(Requisitos das tarefas):
**A.** No texto sobre Lilya Brik, com quem ela se casou aos 20 anos?
**B.** No texto sobre Lilya Brik, transforme em lista o parágrafo que começa com "Rodchenko também fotografou Brik", sem perder os fatos principais.
**C.** Retome o texto sobre Lilya Brik a partir do ponto em que ele termina.

(Texto de origem):
--
Rodchenko também fotografou Brik em uma capa para a revista LEF, panfletos de propaganda do “comando social” e fotomontagens. Foi fotografada por Martine Franck em 1976. Em 1923, o rosto de Lily com olhos arregalados ilustrou a capa de Pro Eto, poema de Vladimir Maiakovsky. Pablo Picasso, com quem ela também conviveu, teria lhe apelidado de “a musa da vanguarda Russa”. E ela foi mesmo. Mas não só: Lilya não só deu cara à revolução, como também participou ativamente dela, criando.
Foto: Lilya Brik em vestido Dourado, 1924. Por Alexander Rodchenko
Aos 20 anos casou-se com Osip Brik, poeta futurista. Seu casamento, influenciado pelas novas ideias progressistas e revolucionárias, foi pouco convencional para os padrões da época. O companheirismo viria a frente da monogamia e, com essa liberdade, manteve uma relação com o poeta russo Vladimir Mayakovsky, antes companheiro de sua irmã. Quando esta foi morar em Paris, as duas continuaram mantendo correspondência, nunca havendo ressentimento. Em uma carta de Mayakovsky para Lilya, amor de sua vida, ele escreveu: “o amor é vida. O amor é o coração de tudo. Se ele interromper o seu trabalho, todo o resto morre, faz-se excessivo, desnecessário. (…) sem você não há vida. ”
--
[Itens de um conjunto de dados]
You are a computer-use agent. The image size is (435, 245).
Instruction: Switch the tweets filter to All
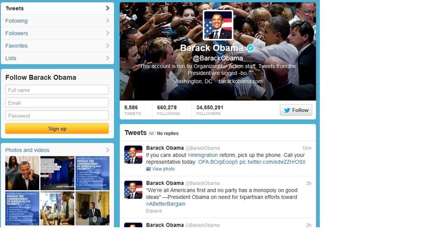(151, 134)
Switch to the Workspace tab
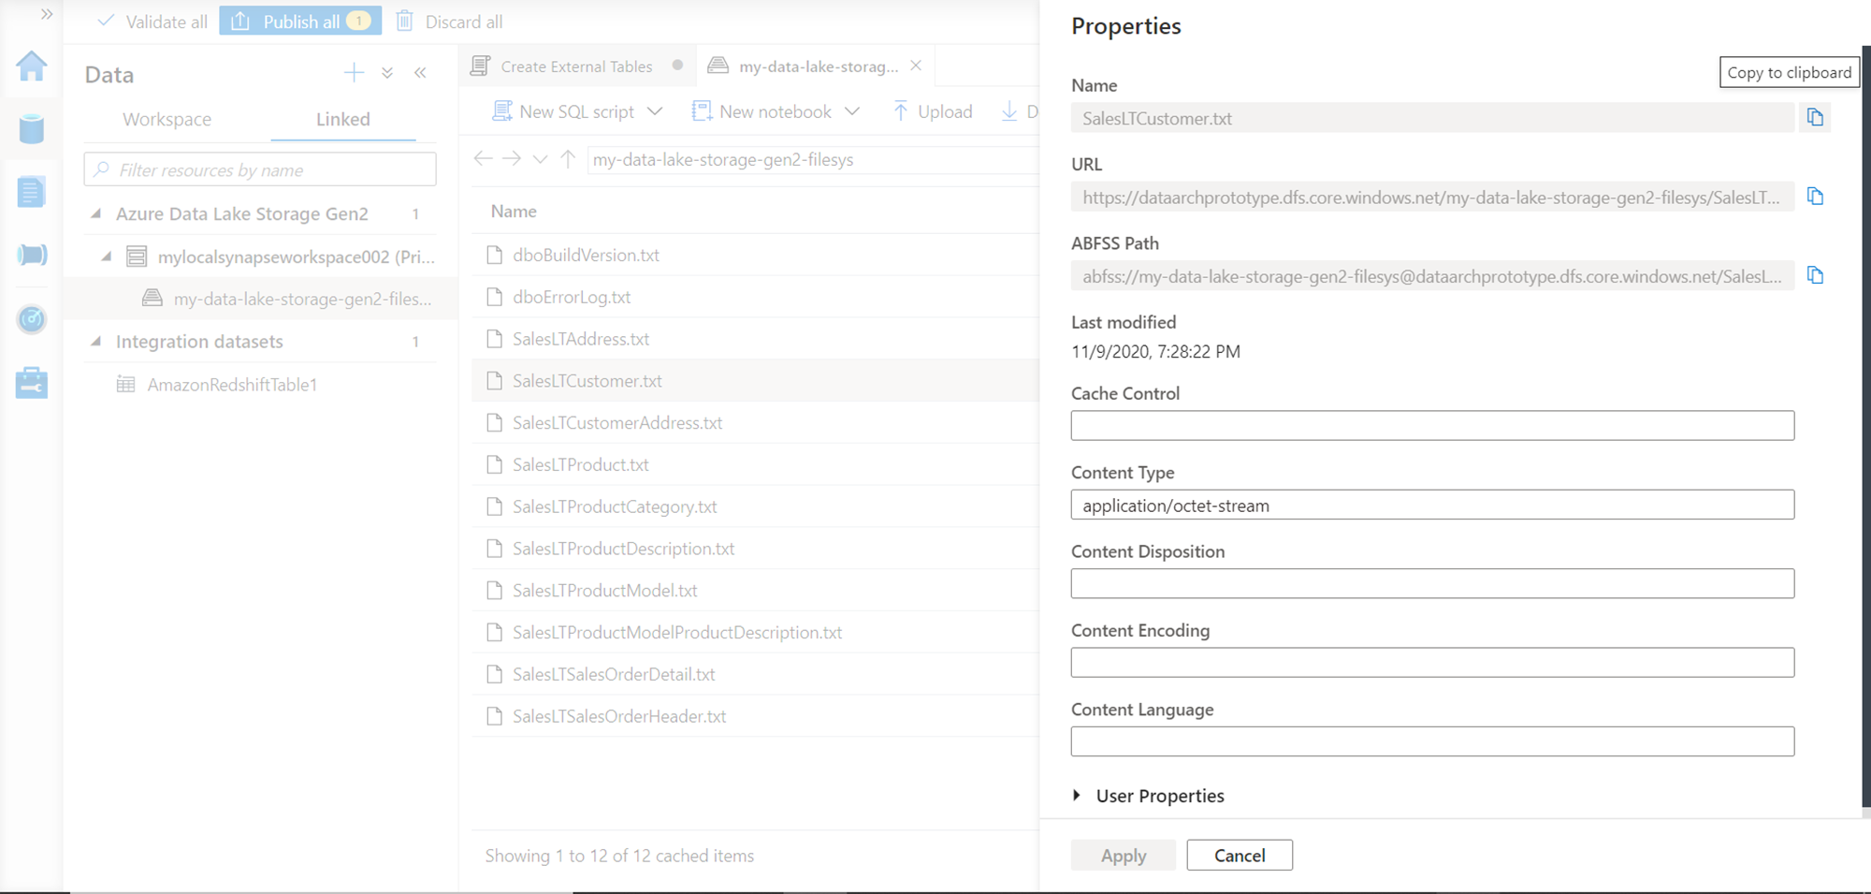 point(167,119)
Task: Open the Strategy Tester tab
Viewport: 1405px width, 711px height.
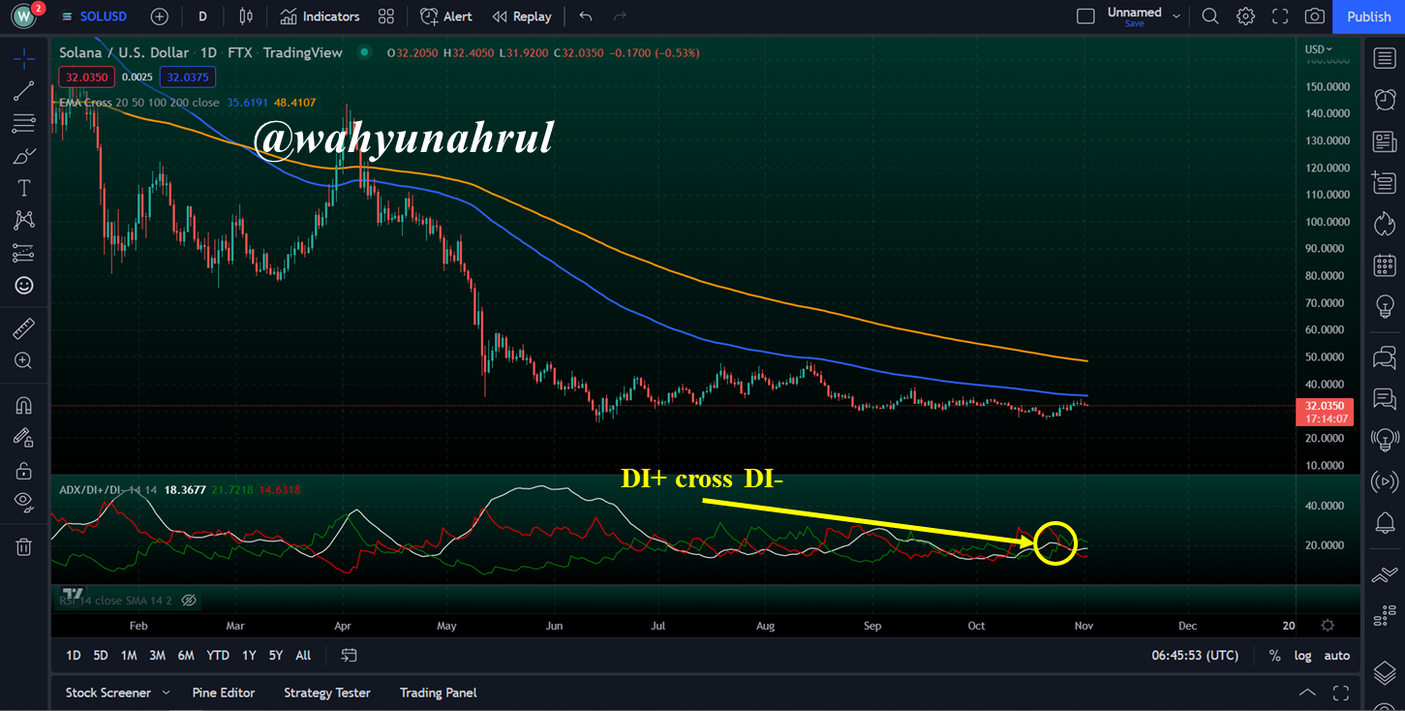Action: (x=327, y=693)
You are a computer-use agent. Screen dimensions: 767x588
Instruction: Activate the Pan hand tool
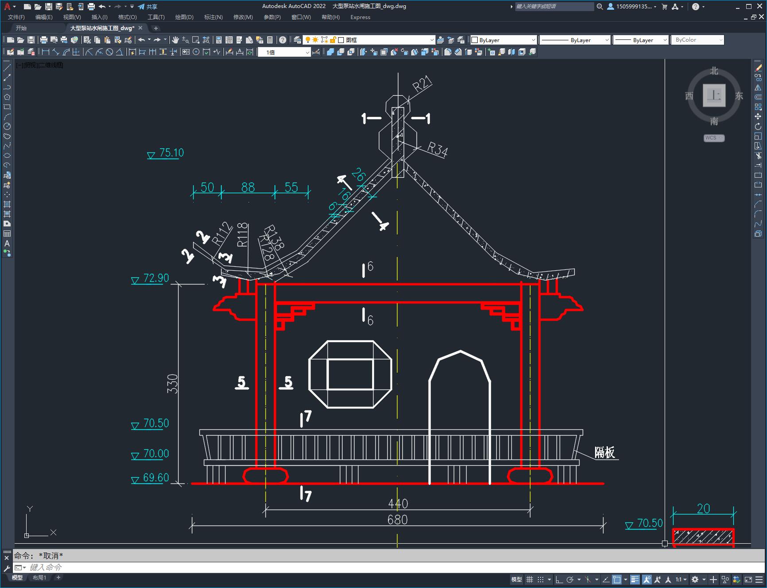(x=175, y=40)
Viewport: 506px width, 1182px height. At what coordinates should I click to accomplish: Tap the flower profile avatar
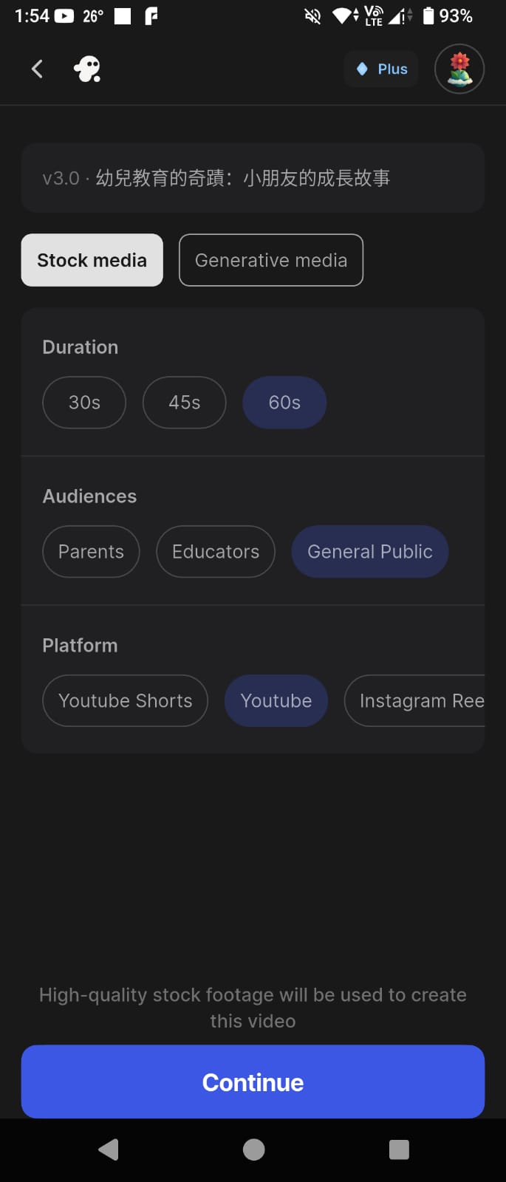[459, 69]
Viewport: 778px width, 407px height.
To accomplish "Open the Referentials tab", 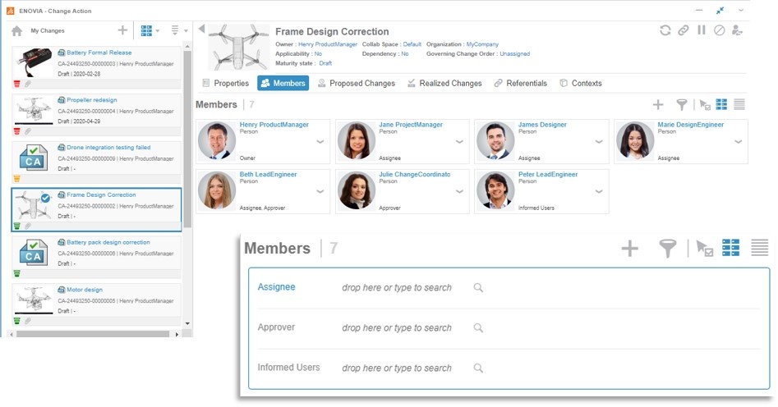I will (520, 83).
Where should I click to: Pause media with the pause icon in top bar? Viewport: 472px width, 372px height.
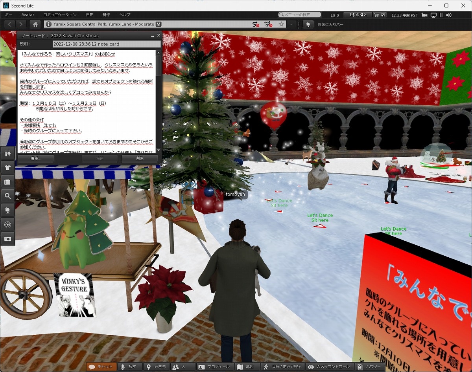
--
(Respostas das tarefas):
**A.** Com Osip Brik, poeta futurista.

**B.**
- Rodchenko fotografou Brik para uma capa da revista LEF, para panfletos de propaganda do "comando social" e em fotomontagens.
- Martine Franck a fotografou em 1976.
- Em 1923, o rosto de Lily ilustrou a capa de Pro Eto, poema de Vladimir Maiakovsky.
- Pablo Picasso, com quem ela conviveu, teria lhe dado o apelido de "a musa da vanguarda Russa".
- Além de dar cara à revolução, ela participou ativamente dela, criando.

**C.**
Formada em arte e arquitetura pelo Instituto de Moscou, Brik produziu e dirigiu o documentário "Jews on the land", sobre fazendas coletivas judaicas na Rússia, com roteiro de Maiakovski e Viktor Shklovsky. Em 1929, dirigiu o filme "Steklyanny glaz" (O olho de vidro), uma paródia sobre "cinema burguês". Além disso, ela praticou balé, atuou e também escrevia poesia.
Lilya viveu uma vida artística e estimulante. É reconhecida até hoje como uma percursora da arte soviética, alguém que influenciou e inspirou outros talentos emergentes. Quando foi diagnosticada com uma doença terminal em 1978, cometeu o suicídio, para que nunca tivesse que depender de outra pessoa. Tinha 86 anos e uma história incrível deixada para trás, que mais tarde lhe deu a imortalidade.
Mulher de personalidade forte e presença marcante, não foi a única artista do movimento construtivista russo pós-revolução. Segundo a curadora de arte e historiadora britânica Briony Fer, em seu livro “Realismo, racionalismo, surrealismo – a arte no entre-guerras”, “um traço notável da vanguarda russa pré e pós-revolucionária era o fato de contar, entre seus membros, com uma proporção de mulheres artistas bem maior do que qualquer outro movimento de vanguarda."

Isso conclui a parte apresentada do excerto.